21. Previous studies have shown that there may be zonal variations in the methylation status of certain genes (60). For example, the chondrocytes from the superficial zone of normal cartilage may show increased/aberrant expression of proteases and cytokines and, therefore, chondrocytes from the middle to deep zones are used to assess physiological methylation status and compare with chondrocytes from osteoarthritis patients.

22. Experimental groups are designed with chondrocytes obtained from the same individual and, therefore, the number of cells may be limiting. More importantly, epigenetic events require long-term analysis and, thus, cells should be plated at low densities so they do not reach confluence quickly and allow for long-term treatment with the testing agent/s and inheritance of the epigenetic changes.
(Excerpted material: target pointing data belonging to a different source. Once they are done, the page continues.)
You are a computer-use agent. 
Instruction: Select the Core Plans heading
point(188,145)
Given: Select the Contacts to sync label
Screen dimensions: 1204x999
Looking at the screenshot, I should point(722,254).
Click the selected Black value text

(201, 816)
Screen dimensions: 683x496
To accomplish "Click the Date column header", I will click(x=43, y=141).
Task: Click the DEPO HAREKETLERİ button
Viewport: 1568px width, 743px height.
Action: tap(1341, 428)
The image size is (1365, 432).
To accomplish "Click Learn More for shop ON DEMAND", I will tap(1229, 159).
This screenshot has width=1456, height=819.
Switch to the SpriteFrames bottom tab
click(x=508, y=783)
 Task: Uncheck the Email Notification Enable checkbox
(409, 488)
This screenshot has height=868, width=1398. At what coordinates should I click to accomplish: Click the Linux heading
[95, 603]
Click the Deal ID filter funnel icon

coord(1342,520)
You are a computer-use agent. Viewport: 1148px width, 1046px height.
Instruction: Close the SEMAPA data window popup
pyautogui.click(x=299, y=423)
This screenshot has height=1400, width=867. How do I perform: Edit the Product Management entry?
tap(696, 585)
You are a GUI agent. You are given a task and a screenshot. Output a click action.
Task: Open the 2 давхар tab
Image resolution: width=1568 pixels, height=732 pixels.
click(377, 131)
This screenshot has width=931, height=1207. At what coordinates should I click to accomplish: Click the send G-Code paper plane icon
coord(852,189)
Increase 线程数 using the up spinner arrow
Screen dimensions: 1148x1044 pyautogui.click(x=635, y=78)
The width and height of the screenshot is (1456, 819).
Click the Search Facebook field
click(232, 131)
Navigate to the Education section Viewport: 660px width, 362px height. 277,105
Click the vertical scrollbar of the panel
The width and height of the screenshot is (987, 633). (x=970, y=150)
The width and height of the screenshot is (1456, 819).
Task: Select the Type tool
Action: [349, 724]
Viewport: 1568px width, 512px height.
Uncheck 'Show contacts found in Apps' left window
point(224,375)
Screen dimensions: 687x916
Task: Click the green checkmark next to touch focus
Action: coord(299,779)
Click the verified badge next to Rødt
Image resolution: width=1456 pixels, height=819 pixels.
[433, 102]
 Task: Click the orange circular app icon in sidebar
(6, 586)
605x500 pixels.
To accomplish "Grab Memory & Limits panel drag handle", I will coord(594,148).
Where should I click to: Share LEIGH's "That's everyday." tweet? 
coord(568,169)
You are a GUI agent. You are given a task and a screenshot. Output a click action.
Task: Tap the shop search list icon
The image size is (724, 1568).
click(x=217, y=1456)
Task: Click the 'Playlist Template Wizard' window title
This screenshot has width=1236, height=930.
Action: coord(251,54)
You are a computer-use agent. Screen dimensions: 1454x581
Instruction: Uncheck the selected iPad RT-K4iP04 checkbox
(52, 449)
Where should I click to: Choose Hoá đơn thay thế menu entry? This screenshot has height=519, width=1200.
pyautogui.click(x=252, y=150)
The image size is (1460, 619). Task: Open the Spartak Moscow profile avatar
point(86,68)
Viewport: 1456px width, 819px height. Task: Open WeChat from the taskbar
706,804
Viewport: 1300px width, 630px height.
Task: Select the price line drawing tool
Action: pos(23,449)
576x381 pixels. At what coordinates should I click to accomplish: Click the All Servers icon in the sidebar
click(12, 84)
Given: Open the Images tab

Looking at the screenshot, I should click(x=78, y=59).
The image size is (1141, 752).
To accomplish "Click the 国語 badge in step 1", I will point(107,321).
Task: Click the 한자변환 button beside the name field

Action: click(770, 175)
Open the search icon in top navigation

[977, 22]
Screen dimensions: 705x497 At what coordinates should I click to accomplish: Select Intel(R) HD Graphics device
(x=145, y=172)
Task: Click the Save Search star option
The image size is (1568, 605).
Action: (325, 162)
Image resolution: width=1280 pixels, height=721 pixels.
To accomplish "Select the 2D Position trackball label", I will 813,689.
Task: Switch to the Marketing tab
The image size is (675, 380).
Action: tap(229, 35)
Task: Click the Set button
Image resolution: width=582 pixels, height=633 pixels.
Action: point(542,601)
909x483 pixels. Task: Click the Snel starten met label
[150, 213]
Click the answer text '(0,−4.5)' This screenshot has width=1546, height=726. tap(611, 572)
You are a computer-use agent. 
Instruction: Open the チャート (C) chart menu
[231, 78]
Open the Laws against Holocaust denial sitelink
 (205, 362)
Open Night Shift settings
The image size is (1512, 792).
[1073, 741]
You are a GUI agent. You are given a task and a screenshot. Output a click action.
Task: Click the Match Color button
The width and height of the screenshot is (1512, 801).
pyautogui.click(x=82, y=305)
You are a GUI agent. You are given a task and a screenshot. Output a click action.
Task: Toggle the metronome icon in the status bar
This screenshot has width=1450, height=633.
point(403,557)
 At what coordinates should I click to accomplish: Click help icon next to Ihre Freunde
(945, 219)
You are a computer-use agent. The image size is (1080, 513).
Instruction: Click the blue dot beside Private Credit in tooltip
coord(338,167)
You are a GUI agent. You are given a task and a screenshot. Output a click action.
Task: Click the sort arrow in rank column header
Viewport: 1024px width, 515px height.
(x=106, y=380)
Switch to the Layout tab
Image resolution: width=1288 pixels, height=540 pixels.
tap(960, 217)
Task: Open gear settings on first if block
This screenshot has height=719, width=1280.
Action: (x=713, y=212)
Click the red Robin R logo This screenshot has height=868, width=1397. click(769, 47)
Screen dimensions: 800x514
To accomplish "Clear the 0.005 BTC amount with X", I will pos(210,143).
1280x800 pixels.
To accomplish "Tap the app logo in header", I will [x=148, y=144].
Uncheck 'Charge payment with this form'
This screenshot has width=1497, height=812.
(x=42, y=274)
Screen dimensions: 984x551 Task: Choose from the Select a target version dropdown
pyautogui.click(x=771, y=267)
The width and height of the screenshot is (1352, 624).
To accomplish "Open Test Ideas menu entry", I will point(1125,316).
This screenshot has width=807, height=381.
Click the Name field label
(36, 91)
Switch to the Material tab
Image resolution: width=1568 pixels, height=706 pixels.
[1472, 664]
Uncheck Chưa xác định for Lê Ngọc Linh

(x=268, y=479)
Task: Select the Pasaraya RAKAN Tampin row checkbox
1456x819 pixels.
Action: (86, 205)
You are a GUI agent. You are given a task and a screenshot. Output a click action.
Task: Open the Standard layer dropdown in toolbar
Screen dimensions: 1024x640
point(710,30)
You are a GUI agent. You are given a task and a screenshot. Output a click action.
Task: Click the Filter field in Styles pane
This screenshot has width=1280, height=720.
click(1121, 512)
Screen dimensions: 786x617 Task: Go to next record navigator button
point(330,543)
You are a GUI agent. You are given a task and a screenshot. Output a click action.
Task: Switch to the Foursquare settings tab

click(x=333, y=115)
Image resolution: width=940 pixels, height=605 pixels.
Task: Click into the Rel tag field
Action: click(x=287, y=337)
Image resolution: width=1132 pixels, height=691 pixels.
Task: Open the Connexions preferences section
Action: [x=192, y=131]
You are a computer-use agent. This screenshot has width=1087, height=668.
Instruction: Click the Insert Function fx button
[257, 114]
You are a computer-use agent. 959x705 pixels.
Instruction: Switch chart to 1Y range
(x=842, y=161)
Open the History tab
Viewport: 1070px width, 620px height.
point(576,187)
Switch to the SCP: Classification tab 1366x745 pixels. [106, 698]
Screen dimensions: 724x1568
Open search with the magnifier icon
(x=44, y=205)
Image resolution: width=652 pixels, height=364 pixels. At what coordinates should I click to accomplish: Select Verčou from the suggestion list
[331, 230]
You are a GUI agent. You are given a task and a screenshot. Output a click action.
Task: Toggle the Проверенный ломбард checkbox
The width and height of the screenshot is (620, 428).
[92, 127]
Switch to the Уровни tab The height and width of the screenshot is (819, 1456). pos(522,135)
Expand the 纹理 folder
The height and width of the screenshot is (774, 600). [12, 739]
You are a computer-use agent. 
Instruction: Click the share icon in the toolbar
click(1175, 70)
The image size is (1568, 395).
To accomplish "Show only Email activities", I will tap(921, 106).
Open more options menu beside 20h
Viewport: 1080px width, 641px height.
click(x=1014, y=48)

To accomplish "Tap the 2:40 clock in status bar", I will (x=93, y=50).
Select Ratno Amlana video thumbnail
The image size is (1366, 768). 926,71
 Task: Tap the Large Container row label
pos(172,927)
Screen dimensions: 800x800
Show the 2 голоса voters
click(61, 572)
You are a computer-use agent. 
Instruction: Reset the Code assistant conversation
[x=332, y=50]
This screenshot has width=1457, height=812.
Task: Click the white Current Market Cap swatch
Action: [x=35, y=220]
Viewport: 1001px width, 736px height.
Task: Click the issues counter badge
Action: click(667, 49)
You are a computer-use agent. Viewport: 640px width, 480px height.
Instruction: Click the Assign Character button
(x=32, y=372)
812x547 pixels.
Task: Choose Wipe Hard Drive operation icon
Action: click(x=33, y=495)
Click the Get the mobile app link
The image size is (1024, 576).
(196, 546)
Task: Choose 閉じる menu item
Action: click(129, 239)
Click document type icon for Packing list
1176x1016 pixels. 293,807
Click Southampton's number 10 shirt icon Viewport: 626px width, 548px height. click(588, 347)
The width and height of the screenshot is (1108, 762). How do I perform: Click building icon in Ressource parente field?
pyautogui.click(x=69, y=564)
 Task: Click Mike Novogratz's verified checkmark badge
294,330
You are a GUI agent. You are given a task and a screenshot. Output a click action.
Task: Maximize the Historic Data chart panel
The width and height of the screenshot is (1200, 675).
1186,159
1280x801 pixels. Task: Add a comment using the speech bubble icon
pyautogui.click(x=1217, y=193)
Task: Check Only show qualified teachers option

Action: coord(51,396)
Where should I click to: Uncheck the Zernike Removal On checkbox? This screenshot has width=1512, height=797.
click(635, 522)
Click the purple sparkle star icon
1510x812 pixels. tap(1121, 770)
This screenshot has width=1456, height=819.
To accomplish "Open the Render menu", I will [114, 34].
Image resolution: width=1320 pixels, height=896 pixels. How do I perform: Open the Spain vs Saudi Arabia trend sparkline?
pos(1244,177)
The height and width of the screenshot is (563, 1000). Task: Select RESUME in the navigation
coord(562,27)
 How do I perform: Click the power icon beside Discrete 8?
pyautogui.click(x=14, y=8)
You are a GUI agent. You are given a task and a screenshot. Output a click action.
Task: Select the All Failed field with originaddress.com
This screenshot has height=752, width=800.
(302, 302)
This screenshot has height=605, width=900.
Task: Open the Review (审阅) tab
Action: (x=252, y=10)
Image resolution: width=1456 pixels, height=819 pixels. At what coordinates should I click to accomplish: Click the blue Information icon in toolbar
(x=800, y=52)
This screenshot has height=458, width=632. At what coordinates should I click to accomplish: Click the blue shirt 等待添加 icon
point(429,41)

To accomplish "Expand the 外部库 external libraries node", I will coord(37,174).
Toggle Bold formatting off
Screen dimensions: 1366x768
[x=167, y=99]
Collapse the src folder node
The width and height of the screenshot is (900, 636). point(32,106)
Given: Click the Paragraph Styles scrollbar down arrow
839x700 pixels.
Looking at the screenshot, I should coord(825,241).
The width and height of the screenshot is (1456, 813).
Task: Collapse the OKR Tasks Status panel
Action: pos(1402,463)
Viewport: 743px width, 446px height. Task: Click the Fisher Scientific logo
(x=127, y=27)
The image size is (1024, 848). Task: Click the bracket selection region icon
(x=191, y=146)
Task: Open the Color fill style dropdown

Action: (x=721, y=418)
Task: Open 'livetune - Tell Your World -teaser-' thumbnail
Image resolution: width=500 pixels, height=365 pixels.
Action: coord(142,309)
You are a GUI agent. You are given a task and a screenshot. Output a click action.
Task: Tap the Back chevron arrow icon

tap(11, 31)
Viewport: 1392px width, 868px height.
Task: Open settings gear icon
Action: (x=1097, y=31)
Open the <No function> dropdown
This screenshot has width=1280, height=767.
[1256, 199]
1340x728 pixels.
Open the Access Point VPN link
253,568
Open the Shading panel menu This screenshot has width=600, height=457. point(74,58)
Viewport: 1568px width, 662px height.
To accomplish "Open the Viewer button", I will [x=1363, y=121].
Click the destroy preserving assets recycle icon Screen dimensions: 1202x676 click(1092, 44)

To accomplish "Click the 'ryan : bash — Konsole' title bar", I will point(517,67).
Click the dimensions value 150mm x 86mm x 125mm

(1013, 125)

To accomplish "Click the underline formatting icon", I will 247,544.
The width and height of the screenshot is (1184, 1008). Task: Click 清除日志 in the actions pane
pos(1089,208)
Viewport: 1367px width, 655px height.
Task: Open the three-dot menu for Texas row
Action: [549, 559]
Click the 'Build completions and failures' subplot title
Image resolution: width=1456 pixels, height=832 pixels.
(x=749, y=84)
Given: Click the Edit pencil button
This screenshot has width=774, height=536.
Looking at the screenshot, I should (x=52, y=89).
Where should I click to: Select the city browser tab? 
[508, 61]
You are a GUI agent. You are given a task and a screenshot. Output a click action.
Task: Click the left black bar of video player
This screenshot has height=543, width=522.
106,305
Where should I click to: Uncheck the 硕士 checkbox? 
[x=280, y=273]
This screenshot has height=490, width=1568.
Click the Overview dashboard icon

23. After screening of the methylation status of a given promoter by bisulfite modification and identification of candidate CpG site/s, platforms such as PyroMark Q96 Systems (QIAGEN Inc., Valencia, CA) allow for the quantitative analysis of multiple CpG sites simultaneously, whereas the enzyme-based method detailed here allows for the assessment of one CpG site at the time.

Fig. 6.

ChIP analysis performed without or with a preclearing step. Chromatin was cross-linked and enzymatically sheared, and after reverse cross-linking of the DNA–protein complexes, the lysates were either (upper panel) used directly for immunoprecipitation without a preclearing step or (lower panel) precleared prior to overnight incubation with the antibody against a protein of interest (Ab1) or normal rabbit IgG (IgG). The precipitated DNA was purified and PCR-amplified, and the PCR products were resolved in a 2.5% agarose gel.